15 AUGUST 1970, Page 9

PERSONAL COLUMN

Love me, love my blurb

JOHN ROWAN WILSON

Last week I received a letter from my pub- lishers enclosing a proof of the blurb for my new book. Since I first started writing I have received perhaps half a dozen of these communications and each one of them has afflicted me with the kind of paralysing depression from which it takes days to recover. To read the blurb of your own book is akin to hearing your voice for the first time on a tape-recorder or catching a glance of an unfamiliar profile of yourself, shirt-tails out, belly drooping, mouth gaping slackly, in one of those cruel mirrors they have in tailors' shops. It is the reductio ad absurdum of all your hopes, the moment of destruction of your harmless, childish van- ities about your own work. And the most awful thing of all is that the author of it is not aiming at criticism or mockery. He is trying desperately hard to be kind.
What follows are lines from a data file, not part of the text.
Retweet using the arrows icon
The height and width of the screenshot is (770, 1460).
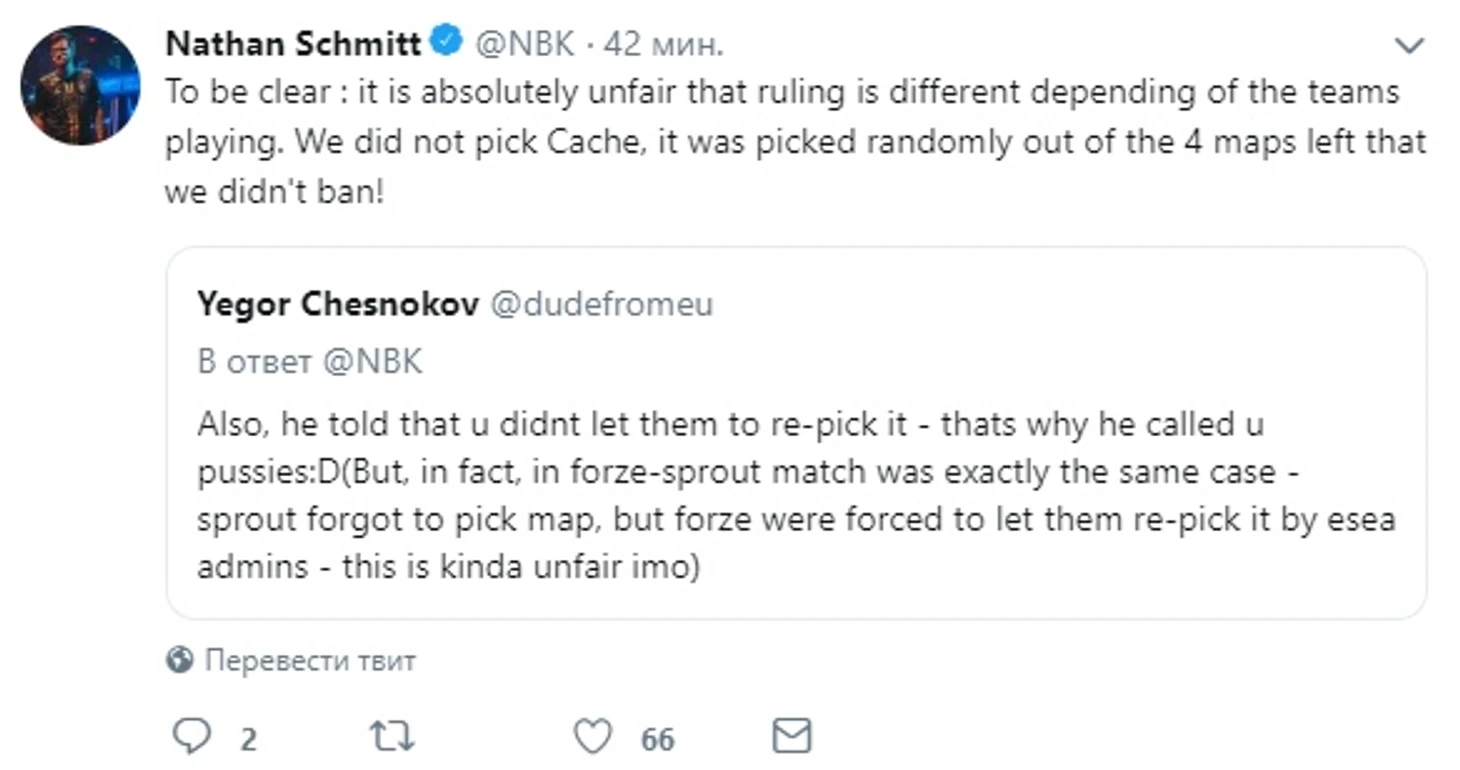tap(392, 738)
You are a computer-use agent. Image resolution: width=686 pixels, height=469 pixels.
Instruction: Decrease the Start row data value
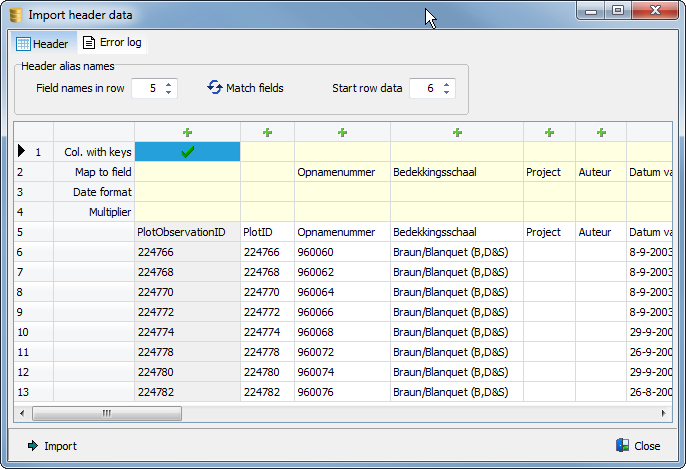pyautogui.click(x=446, y=93)
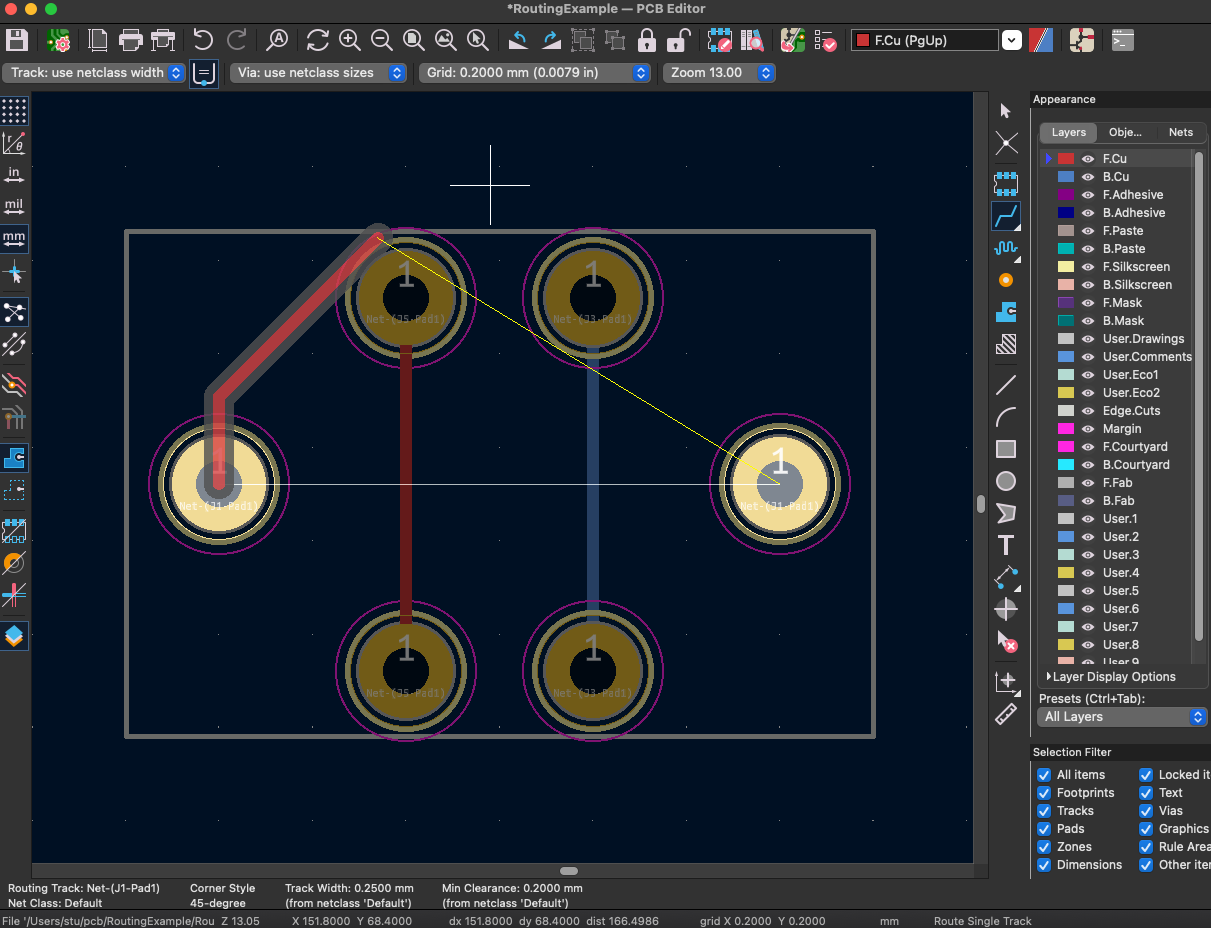Select the arrow selection tool

click(x=1006, y=110)
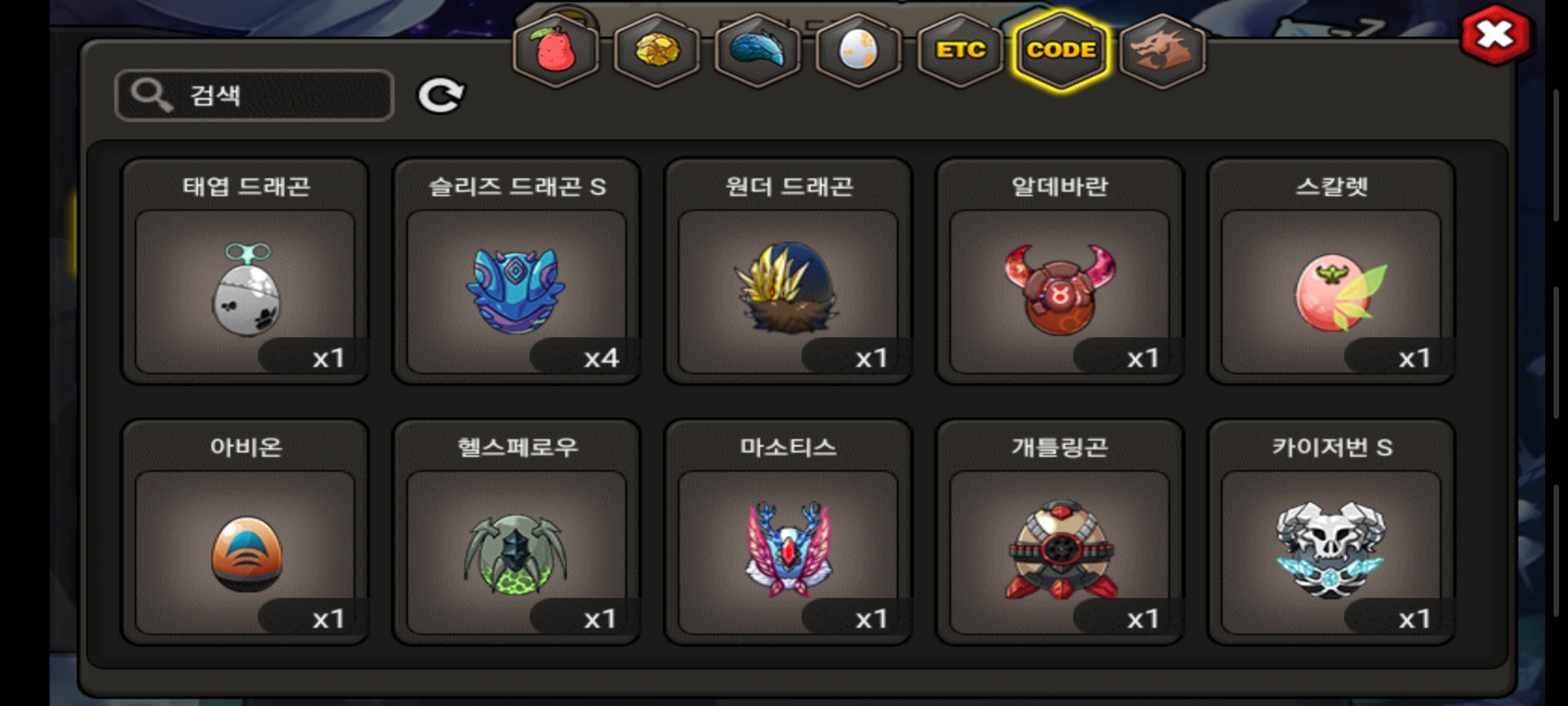Select the 태엽 드래곤 egg item
Screen dimensions: 1568x706
point(245,271)
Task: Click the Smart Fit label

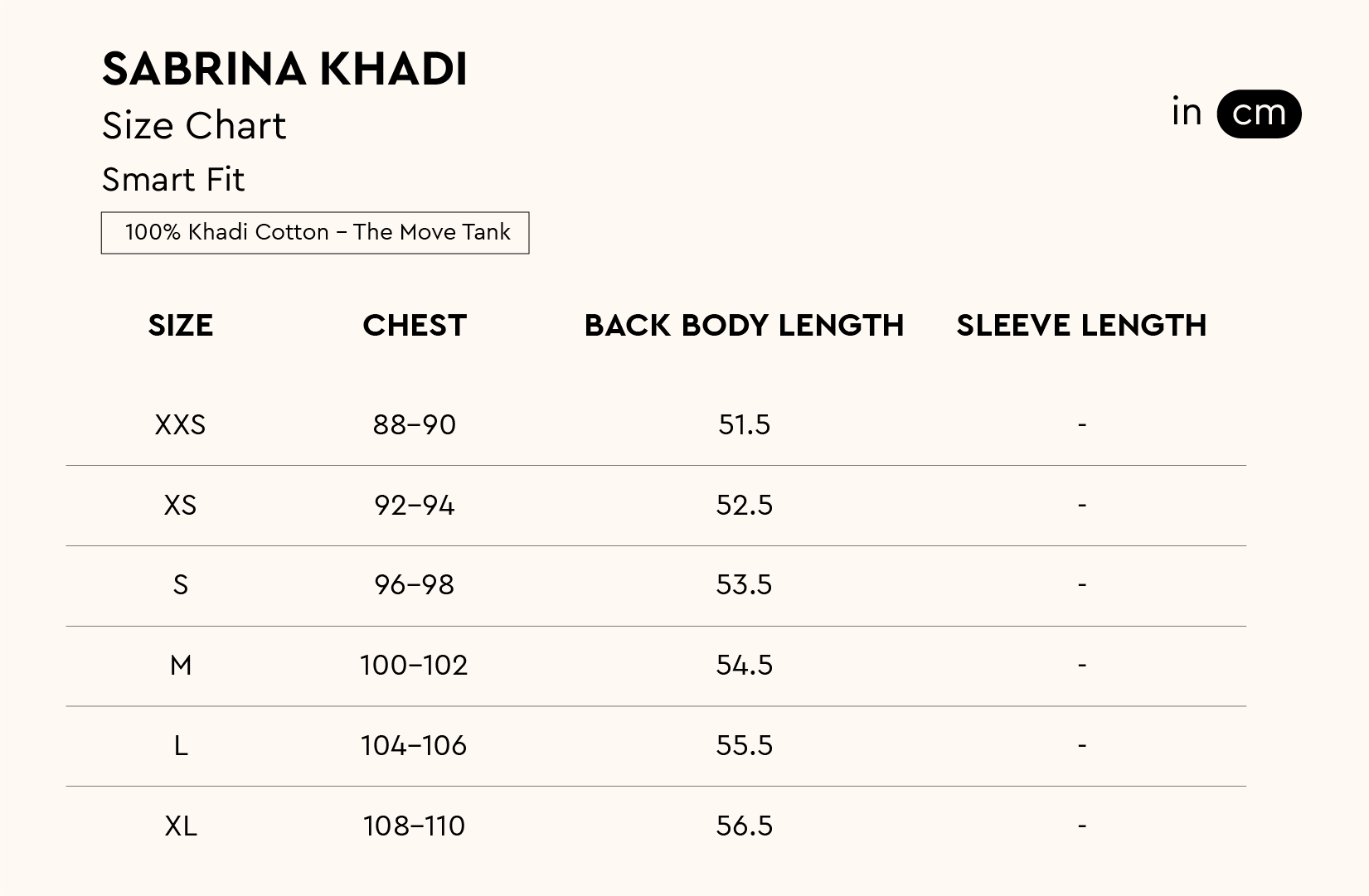Action: click(x=172, y=180)
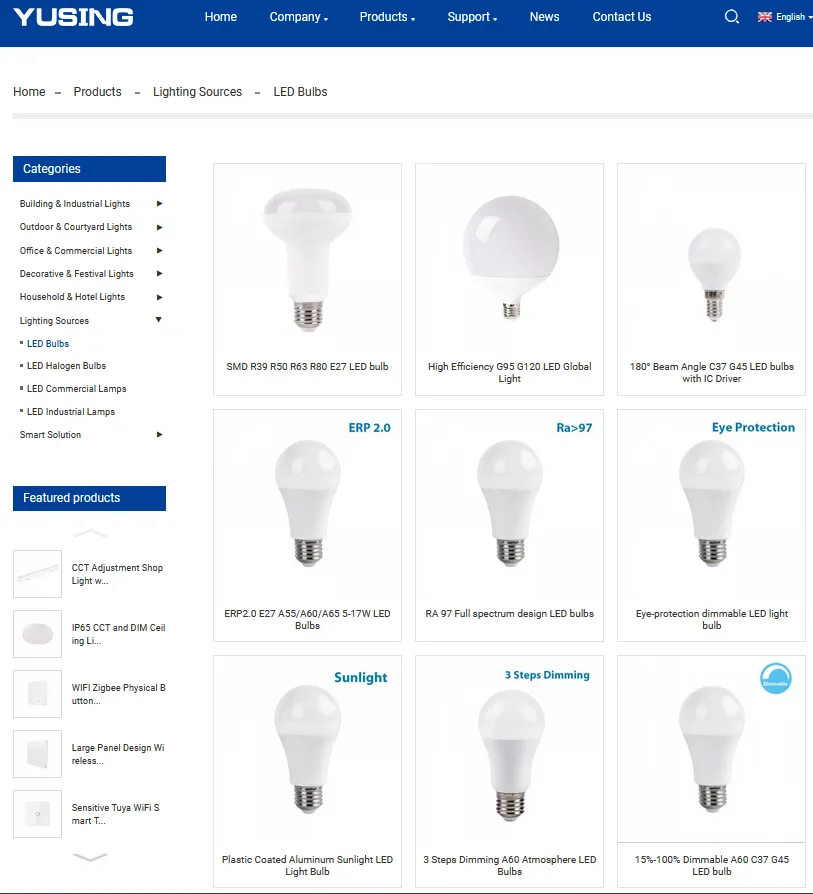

He also, of course, has his problems. The blurb is perhaps the most strange, delicate, and frustrating of all literary art forms. Its unique character lies in the fact that it aims to appeal successfully to three different groups of people with entirely conflicting interests and tastes. The first of these is the bookseller. You cannot (though there are publishers who sometimes fail to realise this) sell copies of books unless you can first get them into the shops. A book which isn't stocked is a book which isn't sold. Conversely, a book which is heavily stocked is the book which the retailer is going to push on to that dear old undecided lady who wants something for Auntie Flo for Christmas. Without the support of the book- seller, the author is lost.

The bookseller doesn't read all the books the publisher's salesman brings round to him. He hasn't the time, even if he had the inclina- tion. He doesn't read the reviews, either, since he has to order his stock before the book is published if it is to be available on the date of publication. What does he read, then? He reads the blurb.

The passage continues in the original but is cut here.